You can guide the model by including examples in your prompt that demonstrate the ideal response. The model learns from these examples by recognizing patterns and structures, then applies that understanding to generate its own output. Prompts with a few examples are known as few-shot prompts, while those with none are called zero-shot prompts. Few-shot prompts are particularly useful for shaping the tone, format, scope, and overall structure of the model’s replies. Using clear, diverse examples helps the model stay focused and deliver more accurate results.

It’s generally best to include a few examples in your prompt. Without them, the model’s responses may be less precise. In fact, if your examples are well-chosen and illustrative, you may not even need additional instructions at all.

Zero-shot vs few-shot prompts

The zero-shot prompt below instructs the model to select the most suitable explanation.

Example Prompt:

Select the most accurate explanation for the following question:

Question: What causes earthquakes?
Option 1: Earthquakes occur when tectonic plates shift suddenly along fault lines, releasing energy in the form of seismic waves.
Option 2: Earthquakes happen due to strong winds and storms shaking the ground.
Your Answer:

Response:

Option 1 is the most accurate explanation.

If your goal is to get brief responses from the model, you can add examples in your prompt that highlight concise answers.

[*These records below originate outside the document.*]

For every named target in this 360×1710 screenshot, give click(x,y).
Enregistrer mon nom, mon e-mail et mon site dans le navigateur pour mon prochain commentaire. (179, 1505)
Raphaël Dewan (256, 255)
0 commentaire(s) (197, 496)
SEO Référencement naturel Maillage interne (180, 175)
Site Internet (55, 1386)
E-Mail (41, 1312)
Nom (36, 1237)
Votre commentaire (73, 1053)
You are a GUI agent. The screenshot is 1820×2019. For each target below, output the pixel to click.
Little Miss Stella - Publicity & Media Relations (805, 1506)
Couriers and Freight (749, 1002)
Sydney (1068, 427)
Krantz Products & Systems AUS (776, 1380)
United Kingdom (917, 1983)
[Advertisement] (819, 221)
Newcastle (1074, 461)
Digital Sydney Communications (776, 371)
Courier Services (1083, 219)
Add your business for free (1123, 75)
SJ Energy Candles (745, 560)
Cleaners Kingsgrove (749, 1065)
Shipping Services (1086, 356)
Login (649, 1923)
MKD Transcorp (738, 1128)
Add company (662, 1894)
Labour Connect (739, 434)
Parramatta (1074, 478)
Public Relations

In the next prompt, two sample explanations are given, showing a clear preference for shorter responses. As a result, the model is influenced by these examples and selects the more concise explanation (Explanation 2), unlike the earlier case where it chose the longer one (Explanation 1).

Example Prompt:

Below are some examples showing a question, explanation, and answer format:

Question: Why do leaves change color in the fall?
Explanation1: Leaves change color due to a combination of factors like temperature, light, and the reduction of chlorophyll production, which causes other pigments like carotenoids and anthocyanins to become more visible.
Explanation2: Because chlorophyll fades, other colors in the leaves show through.
Answer: Explanation2

Question: Why do tides occur?
Explanation1: Tides are caused primarily by the gravitational pull of the moon and the sun on Earth’s oceans.
Explanation2: The moon’s gravity pulls ocean water, causing tides.
Answer: Explanation2

Now, using the same format and logic, answer the following:

Question: Why do we see lightning before we hear thunder?
Explanation1: Lightning travels at the speed of light, which is much faster than the speed of sound. That’s why we see the flash before we hear the thunderclap, even though they happen at the same time.
Explanation2: Light moves faster than sound, so we see it first.
Answer:

Response:

Answer: Explanation2

Determine the Right Number of Examples

To get the best outcome, try different numbers of examples in your prompt. Models like Gemini can usually recognize patterns with just a few examples, but you might need to test how many are needed to achieve the result you want. Be cautious though—adding too many can cause the model to mimic the examples too closely instead of generalizing properly.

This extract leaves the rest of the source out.